METHODS: Seventy-five children who underwent cardiopulmonary bypass with low-hematocrit bypass for repair of congenital heart disease were studied. Criteria for red blood cell transfusion included anemia with a hematocrit level of less than 15% during bypass and 20% after bypass. During cardiopulmonary bypass, venous oxygen saturation, hematocrit values, and regional cerebral oxygenation were continuously monitored. Arterial lactate levels were measured postoperatively.

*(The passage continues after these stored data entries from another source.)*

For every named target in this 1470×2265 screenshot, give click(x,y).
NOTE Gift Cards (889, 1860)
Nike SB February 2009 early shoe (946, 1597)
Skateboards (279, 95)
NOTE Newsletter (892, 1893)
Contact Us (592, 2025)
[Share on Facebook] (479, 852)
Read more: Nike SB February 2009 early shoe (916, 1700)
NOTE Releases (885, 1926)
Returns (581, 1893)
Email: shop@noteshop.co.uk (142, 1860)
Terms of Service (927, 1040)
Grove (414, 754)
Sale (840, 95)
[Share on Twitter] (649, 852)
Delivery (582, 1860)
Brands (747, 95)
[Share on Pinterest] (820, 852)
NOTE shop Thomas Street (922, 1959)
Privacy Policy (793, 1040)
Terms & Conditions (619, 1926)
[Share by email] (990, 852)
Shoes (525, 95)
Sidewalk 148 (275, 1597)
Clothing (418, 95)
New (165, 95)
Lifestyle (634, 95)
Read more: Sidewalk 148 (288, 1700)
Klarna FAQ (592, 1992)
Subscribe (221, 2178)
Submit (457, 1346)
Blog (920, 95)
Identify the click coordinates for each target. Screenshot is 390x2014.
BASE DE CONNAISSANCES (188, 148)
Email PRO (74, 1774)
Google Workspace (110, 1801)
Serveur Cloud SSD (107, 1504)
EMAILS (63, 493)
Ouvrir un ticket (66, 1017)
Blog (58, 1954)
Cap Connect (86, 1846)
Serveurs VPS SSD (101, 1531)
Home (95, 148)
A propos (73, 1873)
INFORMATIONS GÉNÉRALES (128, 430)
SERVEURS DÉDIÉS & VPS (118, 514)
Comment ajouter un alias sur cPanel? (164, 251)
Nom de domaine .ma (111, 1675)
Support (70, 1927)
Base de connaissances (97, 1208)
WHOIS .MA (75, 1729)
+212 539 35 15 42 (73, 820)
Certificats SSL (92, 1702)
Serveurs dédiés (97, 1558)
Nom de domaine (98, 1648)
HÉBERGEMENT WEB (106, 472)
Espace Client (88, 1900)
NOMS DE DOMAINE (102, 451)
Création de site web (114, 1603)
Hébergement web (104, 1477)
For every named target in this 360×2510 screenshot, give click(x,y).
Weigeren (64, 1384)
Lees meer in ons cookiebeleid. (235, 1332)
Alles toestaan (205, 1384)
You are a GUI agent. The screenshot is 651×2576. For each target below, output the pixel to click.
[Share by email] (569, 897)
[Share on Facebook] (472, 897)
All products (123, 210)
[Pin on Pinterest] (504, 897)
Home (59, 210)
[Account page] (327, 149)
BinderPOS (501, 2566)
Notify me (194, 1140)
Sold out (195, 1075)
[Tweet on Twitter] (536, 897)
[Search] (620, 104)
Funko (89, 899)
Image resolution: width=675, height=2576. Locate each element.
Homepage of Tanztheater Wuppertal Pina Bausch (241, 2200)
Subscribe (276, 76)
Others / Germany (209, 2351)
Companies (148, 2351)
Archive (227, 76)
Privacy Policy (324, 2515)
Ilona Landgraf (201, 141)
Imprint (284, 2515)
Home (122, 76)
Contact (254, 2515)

RESULTS: All patients had an uncomplicated perioperative course, and no perioperative death occurred. Twenty-two patients (29.3%) received a transfusion, and 53 (70.7%) patients did not. The hematocrit levels before and after modified ultrafiltration in the transfused group (21.6 ± 5.5%, 26.6 ± 6.5%) were significantly higher than those in the nontransfused group (18.9 ± 3.7%, 23.1 ± 4.1%) (P < .05). There was no significant difference between the group's arterial lactate levels immediately after admission to the intensive care unit and 1 day after the operation. The arterial lactate levels 6 hours after the admission to the intensive care unit for the nontransfused patients were higher than with the transfused patients (4.3 ± 3.0 versus 2.5 ± 1.5 mmol/L, (P < .05). For arterial lactate level, the relation with patients' weight had the highest correlation (R = 0.678, P < .0001).

CONCLUSIONS: A criterion-driven transfusion program can be effective, and low-hematocrit bypass with a hematocrit value below 20% may affect lactate production or clearance from the body.